The senior social work major hopes to be a representation for what action and advocacy looks like.
When students enroll at Azusa Pacific, they are asked to abide by the university’s four cornerstones: Christ, community, scholarship and service. Throughout their time at the institution, students find many ways to implement these values. From the numerous options available, few might consider bicycling 545 miles to fight against HIV and AIDS. Yet, this is exactly what senior social work major Nathan Press plans on doing.
After graduating in May 2020, Press will ride his bicycle from San Francisco to Los Angeles in a marathon hosted by AIDS/Life Cycle. The marathon will last for seven days, with rest stops along the way. The journey is sponsored by the San Francisco AIDS Foundation and the LGBT Center in Los Angeles, among others. Bike Angeles also contributed by donating the bicycle which Press will be riding.
“It’s a good way to apply advocacy and action for me because I feel like, even at APU as a Christian college, there’s not a lot of awareness on the LGBT community or the trials they go through,” Press said.
To prepare for the marathon, Press has been visiting the medical centers involved with the event, interviewing AIDS survivors and educating himself on the history of the virus.

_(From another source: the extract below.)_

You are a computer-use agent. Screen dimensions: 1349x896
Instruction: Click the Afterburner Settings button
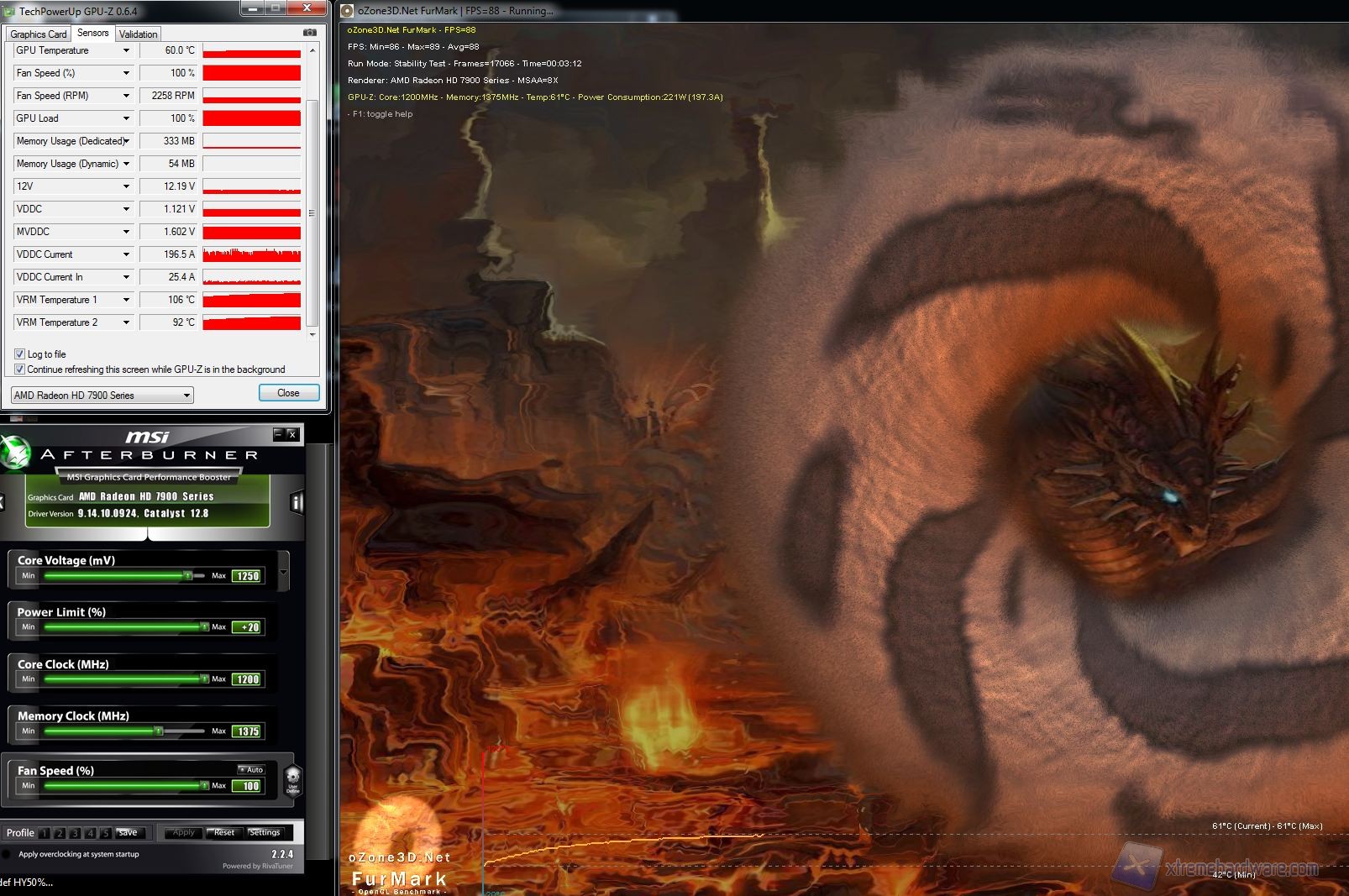[265, 833]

Some refer to HIV and AIDS as interchangeable terms, but they are different diagnoses. HIV stands for Human Immunodeficiency Virus. As the name suggests, it is a virus that attacks the immune system. AIDS, on the other hand, is short for Acquired Immunodeficiency Syndrome. AIDS affects people at the last and worst stage of HIV, when the virus has severely damaged the body.
The AIDS epidemic hit a peak in the early ‘90s after spreading rapidly throughout the ‘80s. From its beginning, the disease has affected the LGBT+ community at higher rates than their heterosexual counterparts, according to the Kaiser Family Foundation. Despite this, heterosexual people can still contract HIV or AIDS if exposed to the virus and not treated properly.
To avoid contracting HIV, sexually active at-risk people are encouraged to use pre-exposure prophylaxis (PrEP) and condoms. PrEP is a daily medicine which has been proven to reduce the risk of getting HIV by 99 percent when taken properly, according to Centers for Disease Control and Prevention. In contrast, post-exposure prophylaxis (PEP) is a medical option for those who fear they may have contracted the virus recently. Patients have a 72-hour window to start PEP for it to be effective.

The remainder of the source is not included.